Messenger RNA (mRNA) represents a promising new class of drugs that can be utilized not only as vaccines for infectious diseases and oncology, but also as protein replacement and gene editing therapies for the treatment of genetic diseases. However, major challenges for the clinical translation of mRNA drugs are safe and effective delivery of the mRNA to target tissues and cells. For mRNA vaccines, another challenge is to carefully control immune stimulation to enhance productive immune responses to the encoded antigen while minimizing reactogenic side effects. Recently, lipid nanoparticles (LNPs) have emerged as the most clinically translatable delivery vehicle for mRNA therapies and vaccines. However, engineering LNPs which optimally address the above challenges is complicated due to the many interactions between the multiple components comprising an mRNA-LNP formulation, including the four key lipid types which make up the LNP along with the mRNA cargo as well as the formulation buffer, and the complex interactions between the resultant LNP formulation and biological systems. Here, I will present an overview of my main projects where we address the above challenges to mRNA-LNP delivery by systematically engineering each of the mRNA-LNP components, including the lipids, the mRNA, and the buffer, using a combination of high-throughput and rational design approaches to improve the safety and efficacy of mRNA vaccines and inhaled mRNA therapies.

For inhaled mRNA therapies, there are both physical and biological barriers to developing clinically translatable mRNA delivery strategies. Inhaled mRNA requires nebulization to aerosolize the LNP formulation but this process imparts high shear forces on the LNP which causes them to release their mRNA cargo and also to aggregate, necessitating the development of LNPs with greater stability. Additionally, the lung epithelial microenvironment poses major cellular and extracellular transport barriers to intracellular mRNA delivery. I will present our work on addressing these barriers in which we develop nebulizer-stabilized lipid nanoparticle (LNP) formulations which demonstrate state-of-the-art delivery of mRNA to the lung epithelium in both healthy and muco-obstructive disease lung models. This is achieved through engineering of all of the LNP components, including high-throughput screening of novel ionizable lipids in ex vivo lung models to improve LNP transfectivity in the lung epithelium as well as rational design of the nebulization buffer and PEG-alternative polymeric modifications to the LNP surface for stabilizing LNPs to nebulization.

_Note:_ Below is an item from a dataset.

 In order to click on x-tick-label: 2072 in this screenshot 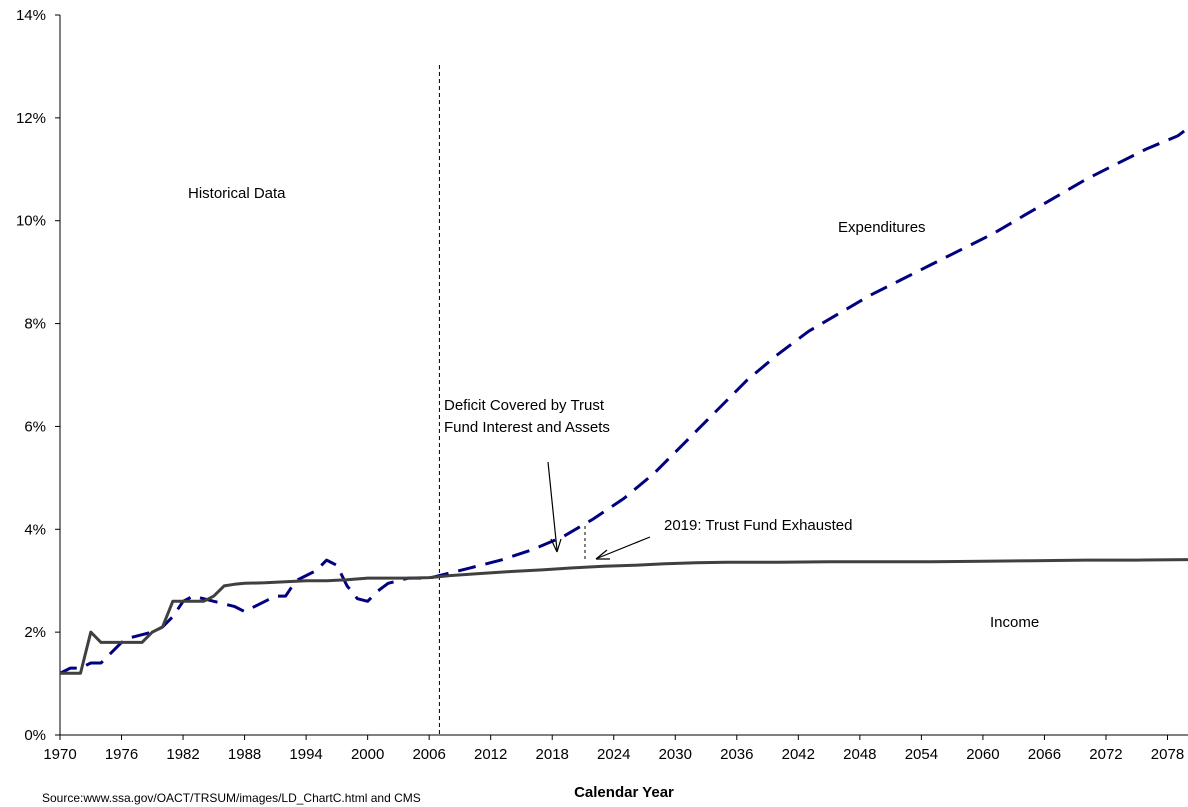, I will do `click(1106, 754)`.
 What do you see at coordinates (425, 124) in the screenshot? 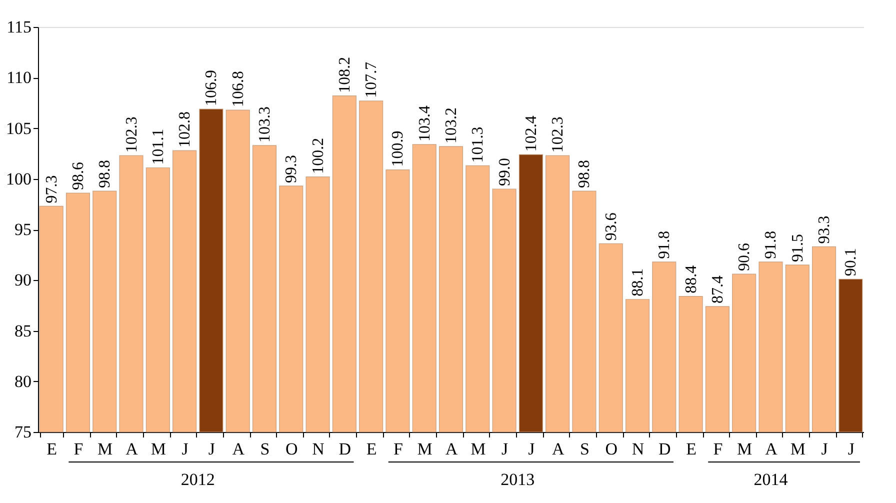
I see `data-label: 103.4` at bounding box center [425, 124].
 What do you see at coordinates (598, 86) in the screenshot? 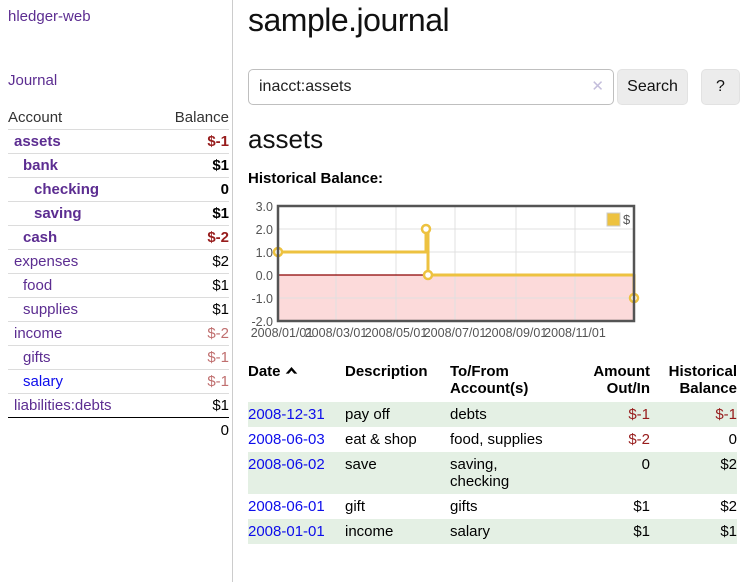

For mRNA vaccines, complex interactions between the immune system and the mRNA-LNP formulation play a central role in determining vaccine safety and efficacy. Thus, there is an opportunity to engineer improved mRNA vaccines through careful design of self-adjuvanting systems which target specific immune cells and pathways to promote antigen-specific immune responses while avoiding unwanted side effects. I will present how engineering adjuvanting properties into both the lipids of the LNP formulation as well as the mRNA encoded antigen results in synergistically enhanced immune responses to mRNA vaccination with promising safety profiles when compared to unadjuvanted vaccines following either intramuscular or intranasal administration. The ionizable lipids were designed to balance high transfection efficiency and immunostimulation with top-performing lipids identified using high-throughput in vivo screening. The mRNA encoded antigen was adjuvanted through genetic fusion of the antigen to molecular adjuvants adapted from naturally-occurring signaling proteins which are important in bridging the innate and adaptive immune response.

Finally, I will discuss how my future lab will conduct research at the intersection of chemical engineering, biomaterials, and drug delivery to engineer and implement a diverse toolbox of delivery vehicles, both viral and non-viral, for addressing biological barriers to therapeutic protein and nucleic acid delivery.